* [TRY IT] In the listing that follows, the lines starting at the one containing "You are a computer-use" and ending at the one containing "Open the UPGRADE" are to be returned exactly, both boundary lines included, and no others.

* [RECORD EXCERPTS]
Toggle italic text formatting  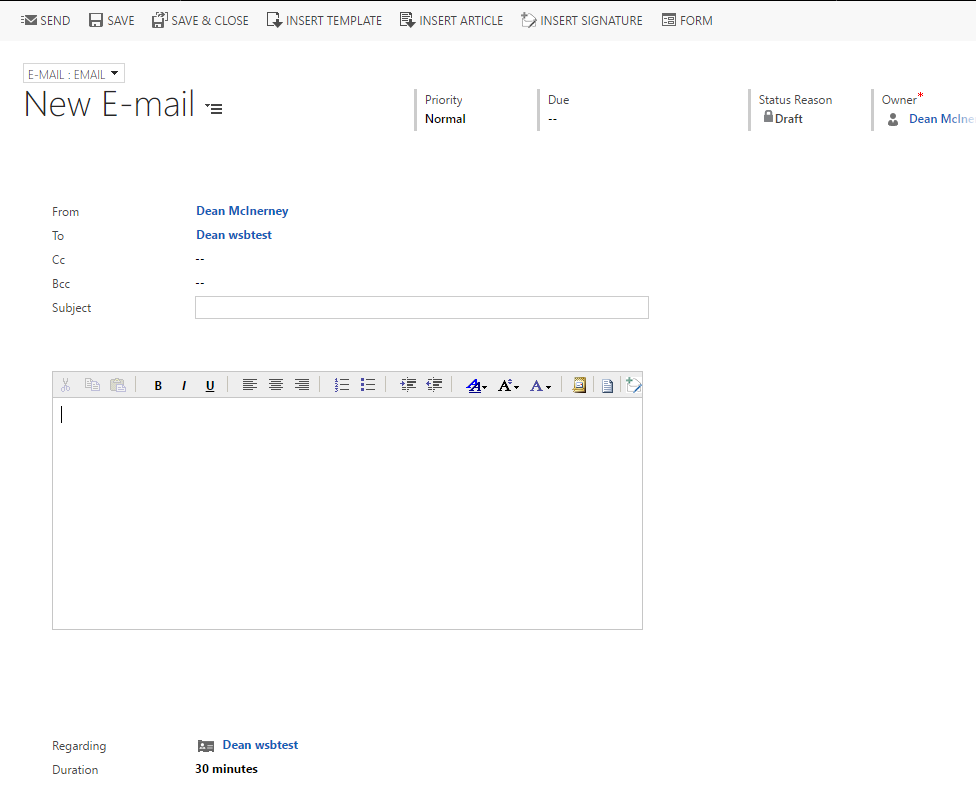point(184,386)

--

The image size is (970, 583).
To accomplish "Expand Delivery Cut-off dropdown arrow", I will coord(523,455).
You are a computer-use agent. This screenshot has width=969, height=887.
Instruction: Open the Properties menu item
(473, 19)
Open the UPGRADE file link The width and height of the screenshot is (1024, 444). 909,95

* [SOLUTION TO THIS EXERCISE]
You are a computer-use agent. This screenshot has width=969, height=887.
Instruction: Open the Properties menu item
(473, 19)
Open the UPGRADE file link The width and height of the screenshot is (1024, 444). 909,95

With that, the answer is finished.